A research team from the University of Washington and the Allen Institute for AI has introduced MixAtlas, a novel method for optimizing data mixtures during the midtraining phase of multimodal large language models (MLLMs). Unlike current approaches that tune data mixtures along a single dimension like format or task, MixAtlas decomposes training corpora along two axes: image concepts (10 visual-domain clusters discovered via CLIP embeddings) and task supervision (5 objective types including captioning, OCR, grounding, detection, and VQA). This creates a more granular search space for finding optimal training recipes.
Using small proxy models like Qwen2-0.5B paired with a Gaussian-process surrogate and GP-UCB acquisition function, MixAtlas efficiently searches this mixture space with the same computational budget as regression-based baselines but finds significantly better-performing combinations. The method was evaluated on 10 benchmarks spanning visual understanding, document reasoning, and multimodal reasoning, demonstrating substantial improvements when recipes were transferred to larger models.
On Qwen2-7B, optimized mixtures improved average performance by 8.5% to 17.6% over the strongest baseline, while on Qwen2.5-7B, gains were 1.0% to 3.3%. Both settings reached baseline-equivalent training loss in up to 2 times fewer steps, indicating improved sample efficiency. Crucially, recipes discovered using 0.5B proxy models successfully transferred to 7B-scale training across Qwen model families, validating the scalability of the approach.
The research addresses a critical gap in multimodal training where data mixture optimization has remained largely unexplored despite its potential for improving sample efficiency and downstream generalization. MixAtlas produces benchmark-targeted data recipes that can be inspected, adapted, and transferred to new corpora, offering a systematic framework for data curation that could significantly reduce training costs and improve model performance across multimodal tasks.
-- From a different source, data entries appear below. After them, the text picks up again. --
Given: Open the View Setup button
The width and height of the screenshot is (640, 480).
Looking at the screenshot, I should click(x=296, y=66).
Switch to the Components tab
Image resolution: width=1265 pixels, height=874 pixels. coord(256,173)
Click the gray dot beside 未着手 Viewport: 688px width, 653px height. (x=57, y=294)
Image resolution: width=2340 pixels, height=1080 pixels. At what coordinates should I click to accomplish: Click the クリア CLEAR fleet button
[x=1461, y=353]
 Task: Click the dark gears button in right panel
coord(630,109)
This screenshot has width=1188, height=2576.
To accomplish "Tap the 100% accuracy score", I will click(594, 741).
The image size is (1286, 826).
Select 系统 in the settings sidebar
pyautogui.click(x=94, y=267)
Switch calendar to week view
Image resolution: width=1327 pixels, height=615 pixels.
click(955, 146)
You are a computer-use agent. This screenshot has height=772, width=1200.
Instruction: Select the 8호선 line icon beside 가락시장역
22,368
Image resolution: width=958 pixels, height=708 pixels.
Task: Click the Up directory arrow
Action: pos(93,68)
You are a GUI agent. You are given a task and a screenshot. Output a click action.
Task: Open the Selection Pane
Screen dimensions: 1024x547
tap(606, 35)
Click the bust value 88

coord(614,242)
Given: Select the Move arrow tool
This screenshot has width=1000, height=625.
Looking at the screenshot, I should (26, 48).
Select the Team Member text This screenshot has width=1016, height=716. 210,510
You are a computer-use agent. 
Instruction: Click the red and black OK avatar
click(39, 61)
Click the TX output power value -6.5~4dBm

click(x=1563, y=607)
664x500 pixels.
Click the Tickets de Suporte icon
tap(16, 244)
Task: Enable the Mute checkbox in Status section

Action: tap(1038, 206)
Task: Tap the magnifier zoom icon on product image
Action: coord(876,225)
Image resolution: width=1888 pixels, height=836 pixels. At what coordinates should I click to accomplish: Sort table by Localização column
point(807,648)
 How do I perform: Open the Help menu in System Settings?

- Optimized data mixtures improved Qwen2-7B performance by 8.5%-17.6% across 10 multimodal benchmarks
- Achieved baseline-equivalent training loss in up to 2x fewer steps, doubling sample efficiency
- Recipes discovered on 0.5B proxy models successfully transferred to 7B-scale Qwen models
Why It Matters
Dramatically reduces training costs for multimodal AI while improving performance, making advanced vision-language models more accessible.